Results from the Gore REDUCE trial therefore supported the findings of other trials that transcatheter PFO closure was superior to medical therapy alone in patients with cryptogenic stroke, with an NNT =28 to prevent one stroke in 24 months. Importantly, this trial carefully selected patients who were more likely to have strokes attributable to PFO (e.g., excluding smaller lacunar strokes and uncontrolled vascular risk factors), hence increasing the likelihood that PFO closure would be effective.

Finally, the most recent trial published confirming these findings is the smaller DEFENSE-PFO trial, a multicentre RCT of 120 patients (mean age 51.8 years) with cryptogenic stroke and high-risk PFO who were randomised to either transcatheter closure or medical therapy, with a median duration of follow-up of 2.8 years (Table 2). This trial sought to evaluate whether benefits of PFO closure can be determined based on morphological characteristics, to select optimal candidates for the procedure. High-risk PFOs included those with an ASA, hypermobility (phasic septal excursion at least 10 mm), or PFO size (maximum separation of the septum primum from the secundum of at least 2 mm). The primary endpoint was a composite of stroke, vascular death, or major bleeding during 2 years of follow-up; and closure was performed with the Amplatzer PFO Occluder (all closures were successful). In the closure group, dual antiplatelet therapy (aspirin and clopidogrel) was recommended for at least 6 months, and in the medical therapy group patients received aspirin, aspirin plus clopidogrel, aspirin plus cilostazol, or warfarin (INR target 2.0 to 3.0). The primary endpoint occurred in 6 of 60 patients in the medication group only (2-year event rate 12.9%, 2-year ischaemic stroke rate 10.5%, P=0.023). Major procedural complications in the closure group included development of AF (n=2), pericardial effusion (n=1), and femoral pseudoaneurysm (n=1). In this study, the rate of the primary endpoint was substantially lower with closure of high-risk PFOs in a select group of patients with cryptogenic stroke, compared to medical therapy alone, with NNT =10 to avoid one stroke in 2 years. The DEFENSE-PFO trial was similar to the CLOSE trial, in that both included stringent entry criteria regarding the anatomical characteristics of the atrial septum and PFO. Interestingly, both the CLOSE trial and DEFENSE-PFO showed no occurrence of stroke in patients who underwent PFO closure, suggesting that perhaps the beneficial effect of closure can be maximised in this select high-risk group.
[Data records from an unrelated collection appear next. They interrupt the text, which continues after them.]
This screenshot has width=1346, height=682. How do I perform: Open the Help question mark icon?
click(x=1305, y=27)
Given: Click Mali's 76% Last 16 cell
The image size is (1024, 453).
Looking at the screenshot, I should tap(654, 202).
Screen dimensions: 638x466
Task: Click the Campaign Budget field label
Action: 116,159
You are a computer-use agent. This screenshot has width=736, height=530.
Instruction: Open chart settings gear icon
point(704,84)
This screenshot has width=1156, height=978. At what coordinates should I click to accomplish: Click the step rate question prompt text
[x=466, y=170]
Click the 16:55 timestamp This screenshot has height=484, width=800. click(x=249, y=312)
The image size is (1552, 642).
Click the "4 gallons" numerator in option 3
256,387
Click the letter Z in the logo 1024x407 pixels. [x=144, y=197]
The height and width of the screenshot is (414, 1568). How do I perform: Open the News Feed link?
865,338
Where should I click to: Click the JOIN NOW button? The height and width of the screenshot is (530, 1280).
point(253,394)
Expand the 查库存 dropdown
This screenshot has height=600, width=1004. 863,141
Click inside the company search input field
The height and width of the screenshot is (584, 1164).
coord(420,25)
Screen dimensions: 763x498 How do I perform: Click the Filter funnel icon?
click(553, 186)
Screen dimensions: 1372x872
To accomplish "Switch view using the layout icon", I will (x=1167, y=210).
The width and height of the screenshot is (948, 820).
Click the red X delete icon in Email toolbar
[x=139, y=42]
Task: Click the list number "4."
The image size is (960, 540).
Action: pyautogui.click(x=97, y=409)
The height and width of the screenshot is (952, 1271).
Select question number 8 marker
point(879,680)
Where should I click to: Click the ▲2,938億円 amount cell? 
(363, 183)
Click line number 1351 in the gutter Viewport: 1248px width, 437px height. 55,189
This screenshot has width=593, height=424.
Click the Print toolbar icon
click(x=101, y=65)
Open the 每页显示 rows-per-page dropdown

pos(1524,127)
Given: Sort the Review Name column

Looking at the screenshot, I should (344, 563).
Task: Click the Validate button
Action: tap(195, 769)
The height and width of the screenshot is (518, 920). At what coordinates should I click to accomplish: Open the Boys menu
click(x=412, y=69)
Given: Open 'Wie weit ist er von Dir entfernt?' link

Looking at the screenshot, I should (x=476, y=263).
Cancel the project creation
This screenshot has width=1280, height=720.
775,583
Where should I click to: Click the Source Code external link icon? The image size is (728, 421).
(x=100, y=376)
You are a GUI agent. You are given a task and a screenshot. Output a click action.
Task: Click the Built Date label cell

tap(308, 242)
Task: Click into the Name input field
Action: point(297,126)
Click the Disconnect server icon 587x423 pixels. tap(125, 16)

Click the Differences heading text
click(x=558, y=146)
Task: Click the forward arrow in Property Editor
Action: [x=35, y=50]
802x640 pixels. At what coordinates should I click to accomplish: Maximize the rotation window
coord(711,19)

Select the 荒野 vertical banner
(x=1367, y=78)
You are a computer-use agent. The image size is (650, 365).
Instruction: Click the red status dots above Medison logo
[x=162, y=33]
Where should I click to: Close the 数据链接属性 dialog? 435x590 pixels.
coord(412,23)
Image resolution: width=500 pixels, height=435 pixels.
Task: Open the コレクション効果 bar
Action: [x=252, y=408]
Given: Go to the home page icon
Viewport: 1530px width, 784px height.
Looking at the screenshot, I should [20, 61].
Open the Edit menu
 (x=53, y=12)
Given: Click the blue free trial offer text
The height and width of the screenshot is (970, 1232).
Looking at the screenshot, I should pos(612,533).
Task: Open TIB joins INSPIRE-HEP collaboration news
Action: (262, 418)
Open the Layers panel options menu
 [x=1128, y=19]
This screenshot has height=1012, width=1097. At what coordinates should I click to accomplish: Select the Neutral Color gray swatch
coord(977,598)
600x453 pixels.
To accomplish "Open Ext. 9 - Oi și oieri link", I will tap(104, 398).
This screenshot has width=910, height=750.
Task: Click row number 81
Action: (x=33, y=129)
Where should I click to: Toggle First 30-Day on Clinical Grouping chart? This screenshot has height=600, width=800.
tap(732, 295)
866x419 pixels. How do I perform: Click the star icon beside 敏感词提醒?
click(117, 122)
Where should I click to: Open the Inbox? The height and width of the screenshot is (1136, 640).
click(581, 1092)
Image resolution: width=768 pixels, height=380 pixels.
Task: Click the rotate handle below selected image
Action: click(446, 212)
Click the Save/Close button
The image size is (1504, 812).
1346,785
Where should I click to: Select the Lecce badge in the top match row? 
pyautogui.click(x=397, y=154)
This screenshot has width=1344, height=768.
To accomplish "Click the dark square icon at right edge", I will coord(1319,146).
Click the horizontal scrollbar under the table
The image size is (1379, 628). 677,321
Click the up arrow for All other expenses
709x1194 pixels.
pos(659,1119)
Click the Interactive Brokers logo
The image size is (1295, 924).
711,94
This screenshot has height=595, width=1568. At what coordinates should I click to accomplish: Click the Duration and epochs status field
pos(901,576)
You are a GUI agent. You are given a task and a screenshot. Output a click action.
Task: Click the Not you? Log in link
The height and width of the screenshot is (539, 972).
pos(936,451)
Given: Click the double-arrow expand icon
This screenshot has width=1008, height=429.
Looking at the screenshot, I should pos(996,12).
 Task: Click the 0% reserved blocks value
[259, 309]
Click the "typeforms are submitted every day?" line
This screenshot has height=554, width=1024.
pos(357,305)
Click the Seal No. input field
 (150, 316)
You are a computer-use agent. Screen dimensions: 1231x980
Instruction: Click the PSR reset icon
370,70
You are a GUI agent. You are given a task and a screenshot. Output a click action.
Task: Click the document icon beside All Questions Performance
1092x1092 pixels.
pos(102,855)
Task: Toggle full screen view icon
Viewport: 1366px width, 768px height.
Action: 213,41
A systematic review and study-level meta-analysis of all six RCTs (n=3,560) thus far confirmed that PFO closure was superior to medical therapy for prevention of recurrent stroke (RR 0.36, 95% CI: 0.17–0.79, P=0.01), with an annual incidence of 1.27% in the medical therapy group (44). The effect of PFO closure on stroke recurrence was greatest in patients with an ASA or large shunt (RR 0.27, 95% CI: 0.11–0.70, P=0.01). There was no difference between groups in the incidence of TIAs (RR 0.85, P=0.38) or major bleeding (RR 0.97, P=0.94). New-onset AF was more significantly more frequent in patients randomised to device closure vs. antithrombotic therapy (RR 4.33, 95% CI: 2.37–7.89, P<0.001).

The discrepancy in statistical significance between the more recent trials and previous results is likely multifactorial. Stricter selection and exclusion criteria in the newer trials selected out patients with cryptogenic stroke more likely to be attributable to a PFO, and also honed in on potential “high-risk” features that predispose most to recurrent paradoxical cerebrovascular embolic events. Other contributing factors include the longer period of follow-up (due to the low event rate of recurrent stroke), and the fact that during the earlier trials, off-label PFO closure was often performed outside the trial setting which introduced selection and retention biases by potentially excluding high-risk patients, and diluting the actual beneficial effect of closure when high-risk patients randomised to medical therapy had off-label closure performed (5,23,33,38,44,45).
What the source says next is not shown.